It is very hard not to appreciate Alistair as character as the authors have done an incredible job creating him and turning him into the most complex figure in the novel.  The authors really did a number on Alistair in the last book, and watching him try and work through all these issues here is extremely powerful, especially as he keeps experiencing more setbacks and traumas as he proceeds.  There is so much tragedy and emotional turmoil surrounding Alistair in this book, and the authors write an excellent arc around him for this sequel.  Watching him try to balance his desires and true nature with everyone’s perspective of him as a monster is just so damn fascinating and moving, and you can’t help but feel sorry for this fictional character.  I am glad that Foody and Lynn Herman did work in a redemption arc for Alistair in All of Our Demise, and there are some surprising, but very heartfelt relationships surrounding him in this novel that help to keep him going.  I really think that the authors handled Alistair perfectly, and he is definitely the character that everyone will remember once they finish this book.

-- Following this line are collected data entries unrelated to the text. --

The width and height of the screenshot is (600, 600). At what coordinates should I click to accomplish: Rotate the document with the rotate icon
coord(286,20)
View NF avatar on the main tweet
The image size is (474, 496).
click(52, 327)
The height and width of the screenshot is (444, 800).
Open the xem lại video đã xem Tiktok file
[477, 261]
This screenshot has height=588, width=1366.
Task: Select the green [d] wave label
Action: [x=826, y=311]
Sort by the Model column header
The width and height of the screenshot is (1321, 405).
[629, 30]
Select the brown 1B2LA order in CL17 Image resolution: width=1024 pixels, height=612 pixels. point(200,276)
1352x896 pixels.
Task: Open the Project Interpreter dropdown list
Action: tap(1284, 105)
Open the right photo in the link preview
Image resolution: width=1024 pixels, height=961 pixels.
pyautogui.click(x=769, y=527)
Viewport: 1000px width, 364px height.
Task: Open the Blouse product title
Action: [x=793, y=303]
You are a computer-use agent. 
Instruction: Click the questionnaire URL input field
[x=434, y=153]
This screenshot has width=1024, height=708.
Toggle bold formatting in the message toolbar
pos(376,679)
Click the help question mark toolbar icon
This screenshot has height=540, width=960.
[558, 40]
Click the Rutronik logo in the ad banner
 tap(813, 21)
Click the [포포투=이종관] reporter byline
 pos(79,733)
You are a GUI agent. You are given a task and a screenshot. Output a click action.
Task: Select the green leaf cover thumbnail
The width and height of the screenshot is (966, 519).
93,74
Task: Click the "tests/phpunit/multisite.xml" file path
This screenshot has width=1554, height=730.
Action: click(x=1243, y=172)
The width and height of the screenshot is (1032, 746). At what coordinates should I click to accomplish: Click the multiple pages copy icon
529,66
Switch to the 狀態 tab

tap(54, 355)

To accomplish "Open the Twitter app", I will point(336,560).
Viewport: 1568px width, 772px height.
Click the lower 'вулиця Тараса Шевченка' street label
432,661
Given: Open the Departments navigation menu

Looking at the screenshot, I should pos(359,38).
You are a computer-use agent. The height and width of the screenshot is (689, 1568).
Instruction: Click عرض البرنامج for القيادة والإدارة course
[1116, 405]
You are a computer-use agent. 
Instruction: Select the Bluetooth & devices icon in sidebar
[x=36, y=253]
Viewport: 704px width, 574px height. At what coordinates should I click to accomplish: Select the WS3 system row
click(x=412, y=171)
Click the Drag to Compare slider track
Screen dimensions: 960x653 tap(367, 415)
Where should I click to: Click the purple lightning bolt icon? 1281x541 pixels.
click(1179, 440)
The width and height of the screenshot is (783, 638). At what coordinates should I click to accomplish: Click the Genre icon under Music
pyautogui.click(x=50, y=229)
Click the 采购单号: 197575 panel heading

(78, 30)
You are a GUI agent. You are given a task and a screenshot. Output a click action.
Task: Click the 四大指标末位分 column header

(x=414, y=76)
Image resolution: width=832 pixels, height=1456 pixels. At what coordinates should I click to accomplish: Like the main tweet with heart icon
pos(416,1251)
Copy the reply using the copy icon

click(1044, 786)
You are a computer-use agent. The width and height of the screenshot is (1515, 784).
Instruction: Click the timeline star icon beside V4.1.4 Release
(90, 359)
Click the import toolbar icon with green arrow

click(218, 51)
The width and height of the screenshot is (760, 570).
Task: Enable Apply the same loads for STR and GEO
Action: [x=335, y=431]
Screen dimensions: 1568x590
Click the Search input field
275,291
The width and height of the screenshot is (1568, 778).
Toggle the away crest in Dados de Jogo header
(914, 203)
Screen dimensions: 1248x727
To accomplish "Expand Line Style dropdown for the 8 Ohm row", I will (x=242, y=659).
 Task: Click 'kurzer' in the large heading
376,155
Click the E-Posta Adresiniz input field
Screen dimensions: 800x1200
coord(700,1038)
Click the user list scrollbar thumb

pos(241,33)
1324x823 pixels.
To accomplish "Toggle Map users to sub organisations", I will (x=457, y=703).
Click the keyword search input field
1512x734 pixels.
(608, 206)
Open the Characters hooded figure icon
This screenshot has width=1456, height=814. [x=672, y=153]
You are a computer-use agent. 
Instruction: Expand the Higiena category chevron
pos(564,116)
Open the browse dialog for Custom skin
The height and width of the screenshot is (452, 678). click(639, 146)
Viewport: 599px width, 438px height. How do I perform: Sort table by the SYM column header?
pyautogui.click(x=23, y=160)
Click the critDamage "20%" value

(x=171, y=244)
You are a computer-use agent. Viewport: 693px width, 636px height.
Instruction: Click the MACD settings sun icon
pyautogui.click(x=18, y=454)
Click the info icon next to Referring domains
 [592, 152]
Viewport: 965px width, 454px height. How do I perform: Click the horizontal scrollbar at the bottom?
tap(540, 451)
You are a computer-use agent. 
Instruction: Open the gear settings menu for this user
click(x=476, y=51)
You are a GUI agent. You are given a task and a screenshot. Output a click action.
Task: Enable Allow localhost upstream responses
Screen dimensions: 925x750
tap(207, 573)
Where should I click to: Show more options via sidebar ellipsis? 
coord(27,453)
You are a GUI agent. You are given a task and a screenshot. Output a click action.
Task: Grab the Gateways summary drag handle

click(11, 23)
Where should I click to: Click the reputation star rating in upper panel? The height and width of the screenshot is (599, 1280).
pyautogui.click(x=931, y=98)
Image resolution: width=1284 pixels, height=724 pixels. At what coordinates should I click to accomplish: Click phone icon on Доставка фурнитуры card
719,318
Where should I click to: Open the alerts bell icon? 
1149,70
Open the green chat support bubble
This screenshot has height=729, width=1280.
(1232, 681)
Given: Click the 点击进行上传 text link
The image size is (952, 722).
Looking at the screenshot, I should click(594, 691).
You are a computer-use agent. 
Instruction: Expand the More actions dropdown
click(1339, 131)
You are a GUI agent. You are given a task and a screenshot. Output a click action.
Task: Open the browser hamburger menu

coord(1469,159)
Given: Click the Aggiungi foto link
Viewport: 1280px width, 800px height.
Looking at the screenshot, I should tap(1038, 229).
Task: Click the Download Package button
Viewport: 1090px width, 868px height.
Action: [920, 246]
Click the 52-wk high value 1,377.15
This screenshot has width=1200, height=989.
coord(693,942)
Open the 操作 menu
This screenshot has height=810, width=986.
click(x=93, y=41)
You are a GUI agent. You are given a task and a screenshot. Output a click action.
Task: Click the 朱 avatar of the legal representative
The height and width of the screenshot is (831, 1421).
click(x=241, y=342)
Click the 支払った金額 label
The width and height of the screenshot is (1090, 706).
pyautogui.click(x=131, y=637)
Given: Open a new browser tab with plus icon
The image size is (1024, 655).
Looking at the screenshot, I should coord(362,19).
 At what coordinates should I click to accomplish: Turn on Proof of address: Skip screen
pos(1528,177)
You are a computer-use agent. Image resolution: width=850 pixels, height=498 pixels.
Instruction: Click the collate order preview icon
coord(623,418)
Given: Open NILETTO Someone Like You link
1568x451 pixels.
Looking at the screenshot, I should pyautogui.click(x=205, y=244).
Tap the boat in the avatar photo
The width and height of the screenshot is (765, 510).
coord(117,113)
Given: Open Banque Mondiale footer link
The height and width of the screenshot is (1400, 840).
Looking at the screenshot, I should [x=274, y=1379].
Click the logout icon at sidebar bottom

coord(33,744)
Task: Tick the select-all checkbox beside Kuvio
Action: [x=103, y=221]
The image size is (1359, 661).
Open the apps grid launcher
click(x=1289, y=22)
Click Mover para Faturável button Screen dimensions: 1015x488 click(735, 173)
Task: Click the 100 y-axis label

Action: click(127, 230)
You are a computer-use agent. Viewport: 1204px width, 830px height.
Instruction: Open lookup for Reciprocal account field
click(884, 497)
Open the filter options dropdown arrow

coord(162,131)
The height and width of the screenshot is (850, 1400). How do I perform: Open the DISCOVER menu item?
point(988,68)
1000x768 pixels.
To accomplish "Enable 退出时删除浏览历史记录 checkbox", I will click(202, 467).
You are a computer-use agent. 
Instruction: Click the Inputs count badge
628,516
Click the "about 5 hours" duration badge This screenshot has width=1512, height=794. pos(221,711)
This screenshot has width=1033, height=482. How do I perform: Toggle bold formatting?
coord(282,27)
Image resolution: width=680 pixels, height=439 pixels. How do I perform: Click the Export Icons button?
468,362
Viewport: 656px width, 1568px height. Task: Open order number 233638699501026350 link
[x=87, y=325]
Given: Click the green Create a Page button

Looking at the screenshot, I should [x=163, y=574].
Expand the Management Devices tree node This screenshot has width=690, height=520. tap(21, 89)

Another character who you fall in love with Isobel Macaslan, another person who has gone through absolute hell through the course of the books.  Forced into the tournament against her will, Isobel tried to use her sudden infamy to her benefit and projected an air of confidence before the tournament, despite being terrified and used by her family.  Since then, she had an unfortunate romantic entanglement with Alistair Lowe which resulted in him murdering her.  Resurrected by a dark curse that makes her more corpse than woman, Isobel is in a very bad place during this book.  Still controlled by doubt and despair, Isobel is uncertain about whether she believes in the plan her friends are proposing and spends most of the book coming to terms with her fears and her growing attachment to another dangerous character.  Throw in some major family issues, as she continues to struggle with her selfish family, and a hostile press who produce some typical paparazzi junk about her, and you some excellent and compelling moments around Isobel that are fascinating to see.  Isobel continues to experience quite a lot of tragedy in this novel and watching her power through them and try to fix all her damaged relationships is a great part of the plot.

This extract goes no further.